#### DATA PROVIDED ####
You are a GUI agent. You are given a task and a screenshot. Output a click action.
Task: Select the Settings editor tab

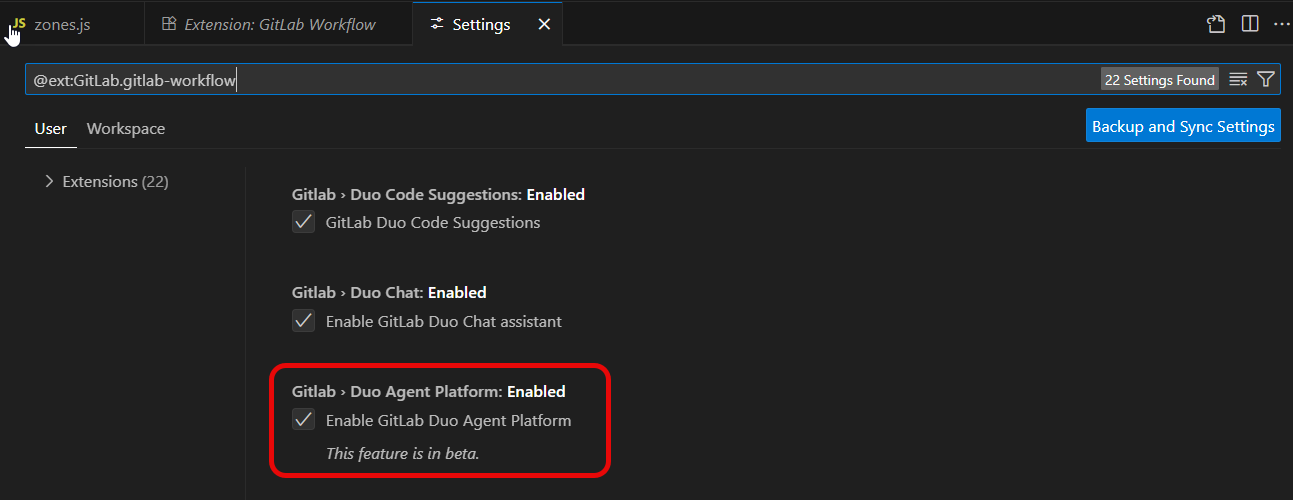point(480,24)
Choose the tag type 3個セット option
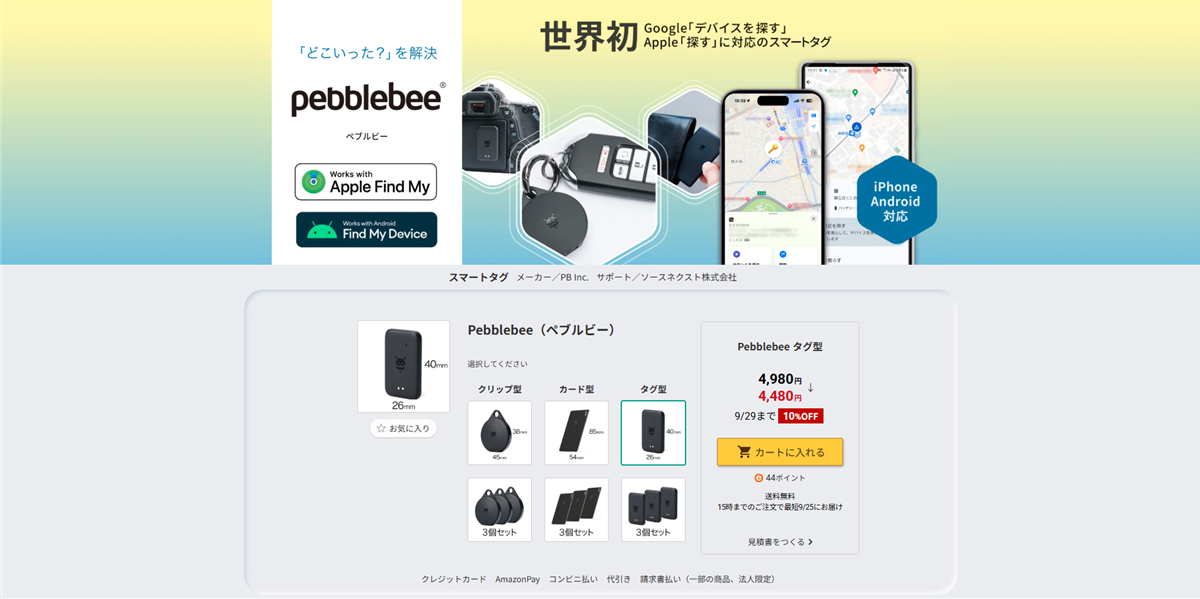This screenshot has height=599, width=1200. point(653,510)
####
> **WHAT YOU HAVE TO DO**:
Return the lines above word for word, omitting the pictures.

> **EXERCISE RESPONSE**:
You are a GUI agent. You are given a task and a screenshot. Output a click action.
Task: Select the Settings editor tab

point(480,24)
Choose the tag type 3個セット option
This screenshot has height=599, width=1200. point(653,510)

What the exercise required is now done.